The federal funding builds on the state’s $5 million investment toward 16 Regional Permanency Resource Centers. The centers provide both pre- and post-adoption services and support for children and families statewide. Poole adds a new adoption campaign is launching November 19th, National Adoption Day.
“We're excited to get the word out about the growing need for adoptive parents by launching our new adoption campaign with a big splash on social media and the hashtag, “#BetheChangeNY.” That's “#BetheChange New York” and we ask you to consider being that change here in New York. Our work and finding all children a safe supportive and permanent home is far from over,” she said.
The primary focus of the Bureau of Permanency Services at OCFS is to adopt children from foster care, but you can also adopt a child who is not in foster care or adopt internationally. The bureau recommends people interested consult with an adoption attorney.
Delgado, a Democrat, stressed the importance of family.
“I understand the importance of this work, both on an intimate and personal and individual level, but also on a community level. On a statewide level. On a national level, it is important that we stress the importance of this. We have to talk about love and how important love is. Love of family, love of others, love of children. Love is a driving force that ultimately leads to someone saying they want to adopt.”
One of the adoption organizations receiving federal funding is Wendy’s Wonderful Kids, which operates in 10 states and has caseload with more than 90 percent of children older than 8. State Director of Operations Kathryn Garcia said statistics show children who age out of foster care without homes do not do as well as those who are adopted.
“The numbers are absolutely terrible about aging out. So, no matter what, of those kids who are in their older years - and I'm absolutely sure it’s not always the easiest having spent some time with them. They will be very upfront about, ‘No I was really difficult at 12 (years-old), but now things are different now for me at 16 (years-old) or 17 (years-old) or even 18 (years-old).’ And we have to make sure we're making those connections, which is why Commissioner Poole’s working with places like Wendy's Wonderful Kids. To hire recruits and make sure that we are out there looking for families all the time. So, that we are not overlooking anyone who might be that match,” Garcia said.
Hip-hop artist Darryl McDaniels made a guest appearance with state officials to promote adoption. Before he spoke, Delgado made a reference to his own past as rapper A.D. the Voice.
“It was alluded - to actually not even alluded to, it was stated - that I had a hip hop career. We all know his career was legendary … and mine was not.”

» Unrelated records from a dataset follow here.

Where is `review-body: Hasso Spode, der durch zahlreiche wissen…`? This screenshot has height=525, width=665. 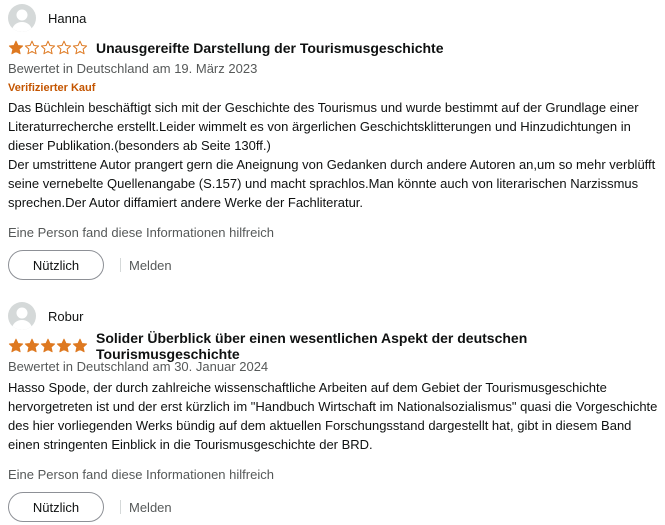
review-body: Hasso Spode, der durch zahlreiche wissen… is located at coordinates (334, 416).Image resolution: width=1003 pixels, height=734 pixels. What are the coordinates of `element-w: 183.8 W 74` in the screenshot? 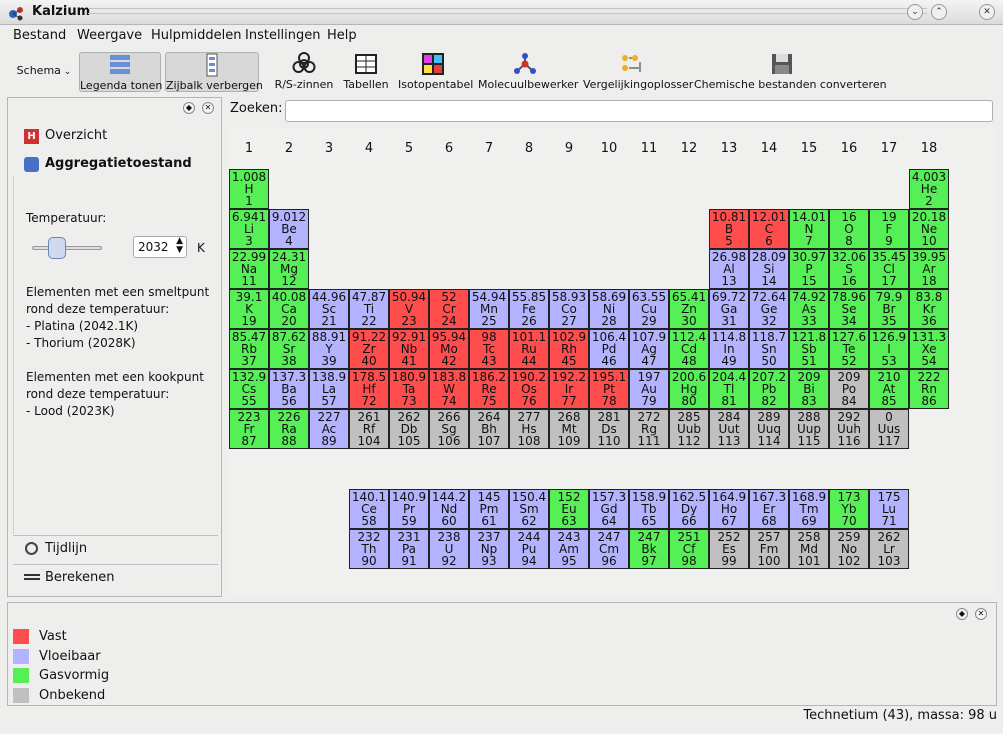 It's located at (449, 389).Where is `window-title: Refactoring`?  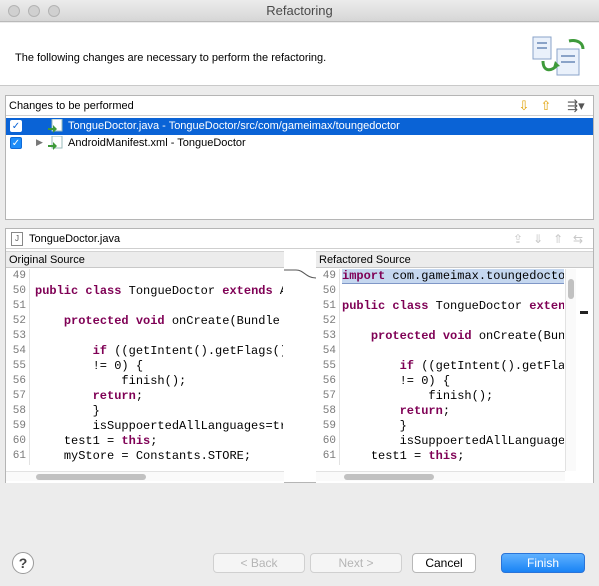 window-title: Refactoring is located at coordinates (300, 10).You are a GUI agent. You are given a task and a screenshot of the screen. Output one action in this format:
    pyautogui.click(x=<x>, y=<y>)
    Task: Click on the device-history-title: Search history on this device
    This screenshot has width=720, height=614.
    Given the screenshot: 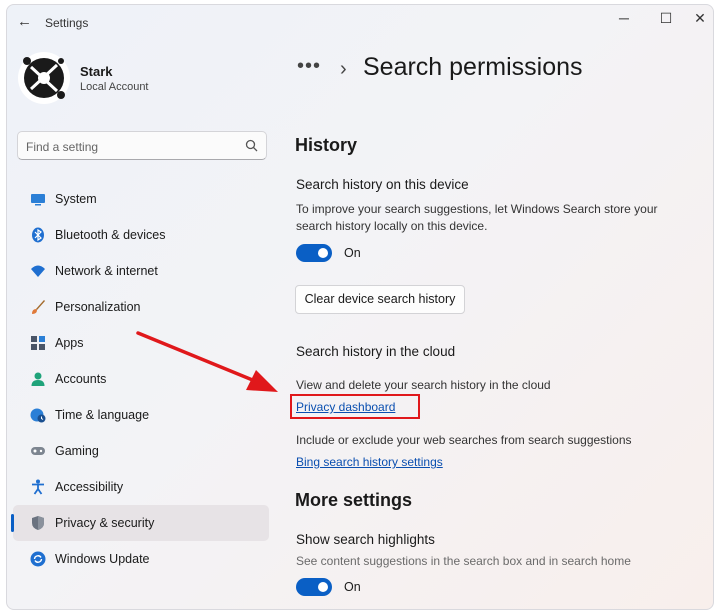 What is the action you would take?
    pyautogui.click(x=382, y=184)
    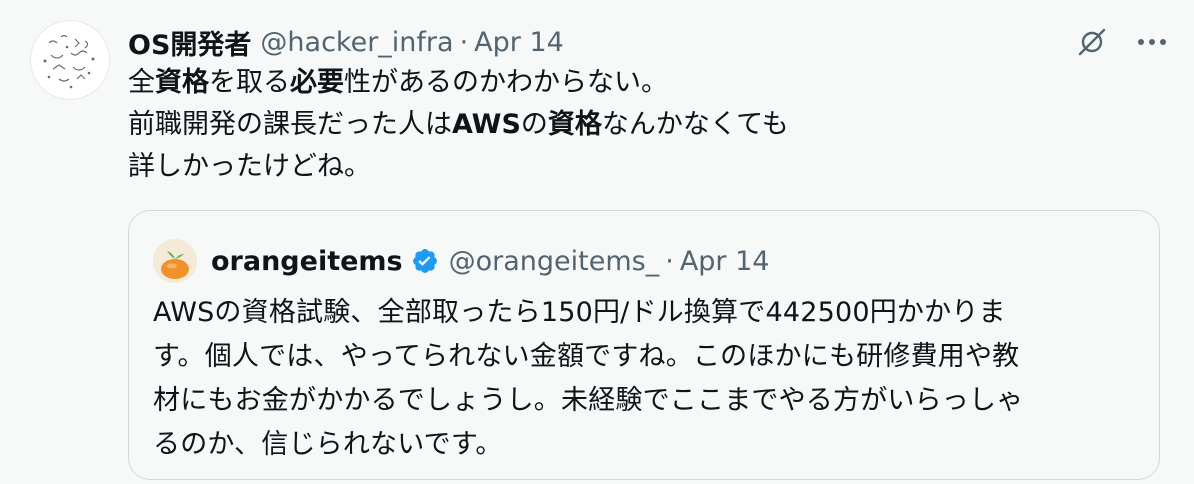 The image size is (1194, 484). Describe the element at coordinates (142, 82) in the screenshot. I see `text-segment: 全` at that location.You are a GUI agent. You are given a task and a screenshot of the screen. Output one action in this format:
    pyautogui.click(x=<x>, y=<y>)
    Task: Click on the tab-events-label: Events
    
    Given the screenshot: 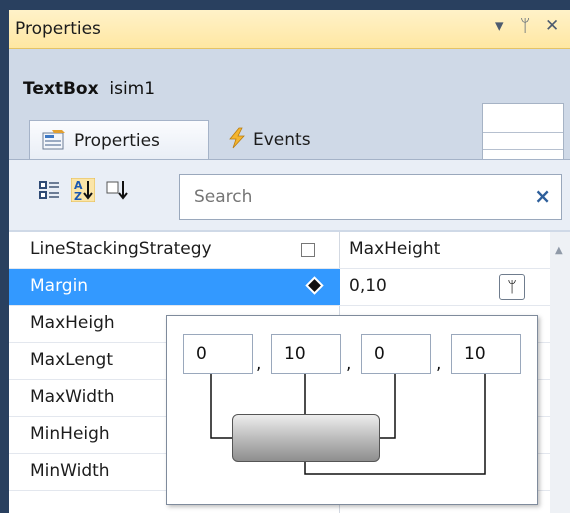 What is the action you would take?
    pyautogui.click(x=282, y=140)
    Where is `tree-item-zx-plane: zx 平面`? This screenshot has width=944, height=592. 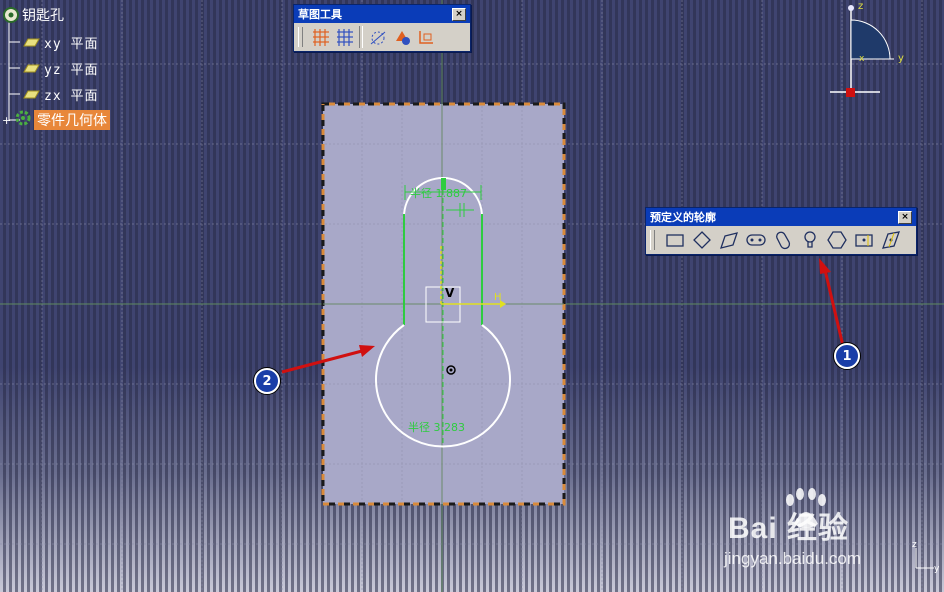
tree-item-zx-plane: zx 平面 is located at coordinates (59, 94).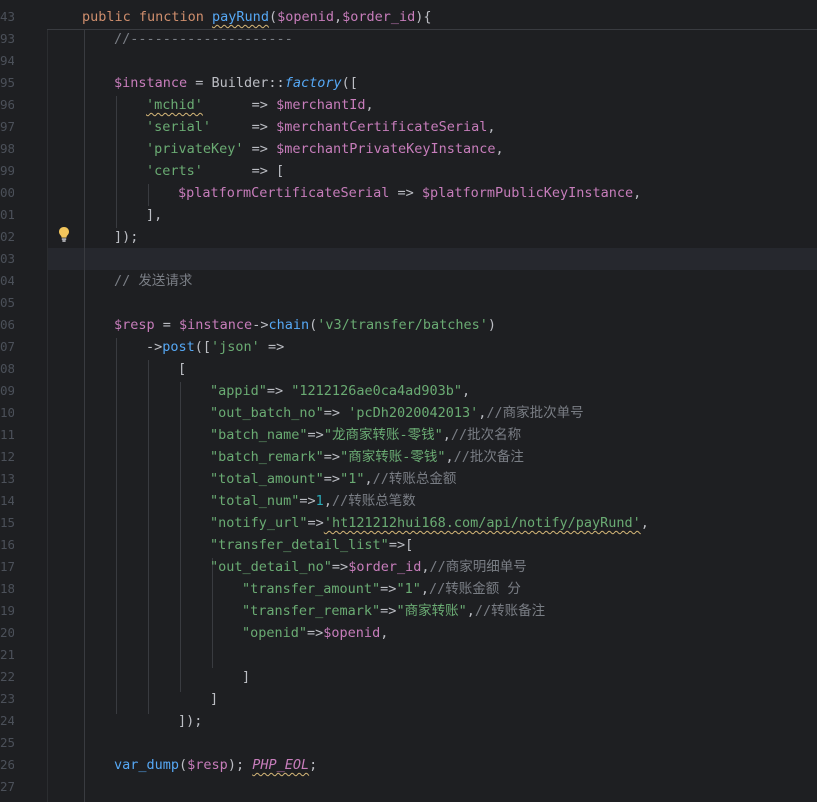  What do you see at coordinates (7, 632) in the screenshot?
I see `line-number: 20` at bounding box center [7, 632]. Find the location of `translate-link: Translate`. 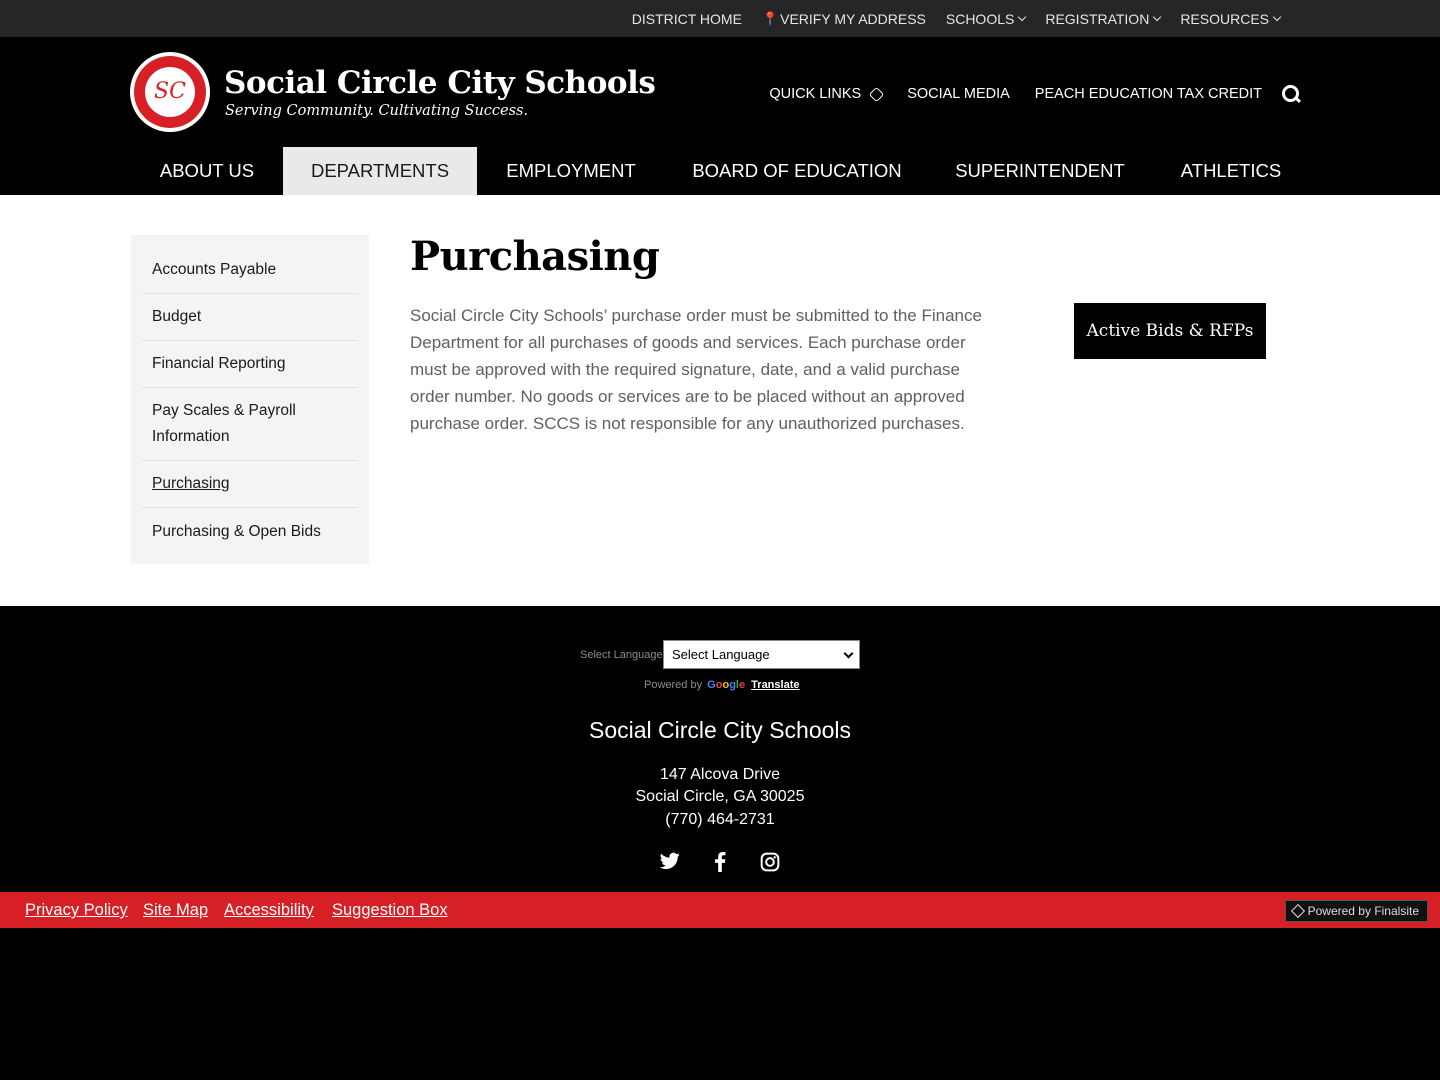

translate-link: Translate is located at coordinates (775, 685).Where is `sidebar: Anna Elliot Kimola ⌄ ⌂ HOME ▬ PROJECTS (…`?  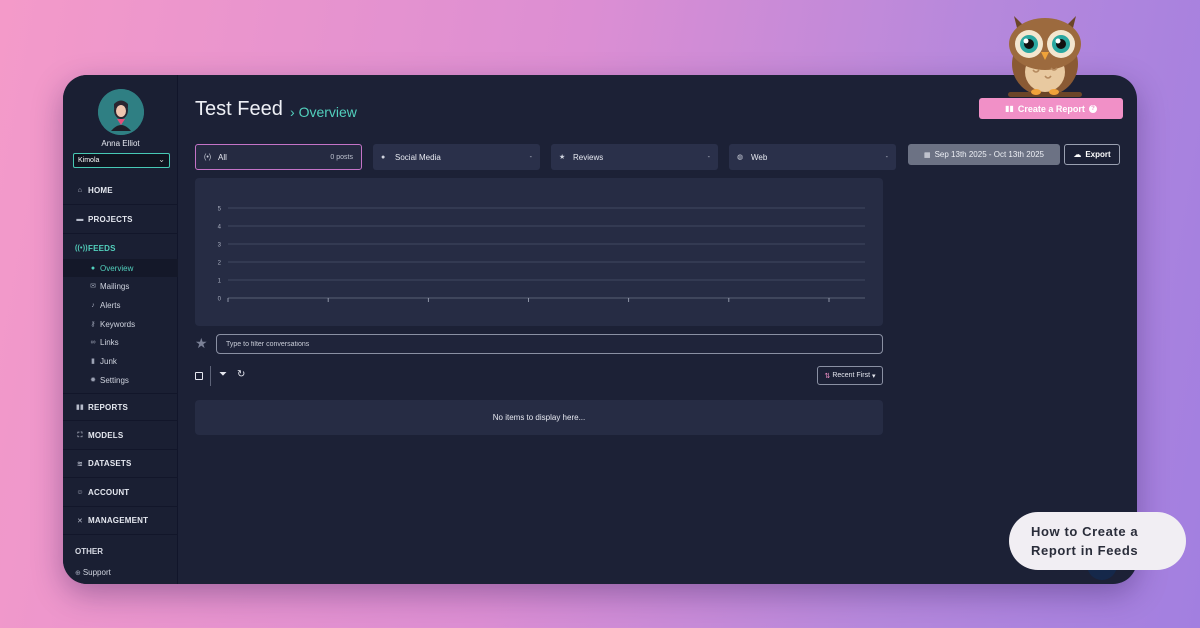 sidebar: Anna Elliot Kimola ⌄ ⌂ HOME ▬ PROJECTS (… is located at coordinates (120, 330).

McDaniels was a member of the 80s and 90s rap titans Run DMC. The group sold millions of albums and in 2009 became the second rap act inducted into the Rock and Roll Hall of Fame. The iconic rapper found out he was adopted in his 30s.
“If we're saying, ‘Be the change,’ the change that you can be in a young person's life has the potential - not to just change that young person's life or your life - but it could change the world! Like look looking at me!”
He also co-founded the Felix Organization, which aims to provide resources to children growing up in the foster care system. He said he wouldn’t have achieved the success he did without his adoptive parents.
“Our responsibility to all children is not just our flesh and blood children. When you see that homeless kid or that foster kid or you see that kid in a group home or you see that kid in your children's class, the ones that are struggling, the ones that are so-called less fortunate or underprivileged. I hate the term underprivileged. ‘Let's do something for the underprivileged kids.’ Because no matter what this situation is – ‘OK, if they're so underprivileged, give them opportunity.’ And they don't just do well, they excel.”